Metadata-Version: 2.4
Name: cupylma
Version: 0.2.0.dev3
Summary: cuPyLMA: a Multi-GPU Levenberg-Marquardt Optimizer powered by cuPyNumeric
Author-email: Xianghao Wang <wang.xianghao@outlook.com>
Project-URL: Homepage, https://github.com/wang-xianghao/cuPyLMA
Project-URL: Issues, https://github.com/wang-xianghao/cuPyLMA/issues
Classifier: Programming Language :: Python :: 3
Requires-Python: >=3.8
Description-Content-Type: text/markdown
License-File: LICENSE
Requires-Dist: nvidia-cupynumeric
Requires-Dist: torch
Requires-Dist: torchvision
Requires-Dist: nvtx
Dynamic: license-file

# cuPyLMA: a Multi-GPU Levenberg-Marquardt (Deep Learning) Optimizer Powered by NVIDIA cuPyNumeric

[**Background**](#background)
| [**Installation**](#installation)
| [**Training**](#training)
| [**Examples**](#examples)
| [**Performance**](#performance)
| [**Change logs**](CHANGELOG.md)

cuPyLMA is a scalable multi-GPU (deep learning optimizer) optimizer which implements the [Levenberg-Marquardt algorithm (LMA)](https://en.wikipedia.org/wiki/Levenberg%E2%80%93Marquardt_algorithm). This library is built on PyTorch and [NVIDIA cuPyNumeric](https://github.com/nv-legate/cupynumeric) (a NumPy-like scientific computing framework).

## Background
The [Levenberg-Marquardt algorithm (LMA)](https://en.wikipedia.org/wiki/Levenberg%E2%80%93Marquardt_algorithm) is a second-order optimization algorithm that utilizes the Jacobian matrix of the residuals to compute optimal parameter updates. In contrast, the widely used first-order optimizer Adam relies on the gradient of the loss function to determine these updates.

$$
\large (\mathbf{J}^T\mathbf{J}+\lambda \mathbf{I})\triangle\mathbf{x} = \mathbf{J}^T\mathbf{r}
$$

($\mathbf{J}$: Jacobian matrix of residuals, $\mathbf{r}$: residuals, $\triangle\mathbf{x}$: updates to be solved)
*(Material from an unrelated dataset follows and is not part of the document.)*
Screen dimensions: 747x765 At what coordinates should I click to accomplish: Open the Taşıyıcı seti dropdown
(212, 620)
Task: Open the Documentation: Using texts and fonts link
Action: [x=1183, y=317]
The LMA has the following advantages and disadvantages compared to the Adam:
* Pros
    - Faster convergence.
    - More optimal solutions due to using the second-order information.
* Cons
    - Higher memory and computation requirement due to computing the Jacobian matrix and solving the equation, especially when the model has many parameters.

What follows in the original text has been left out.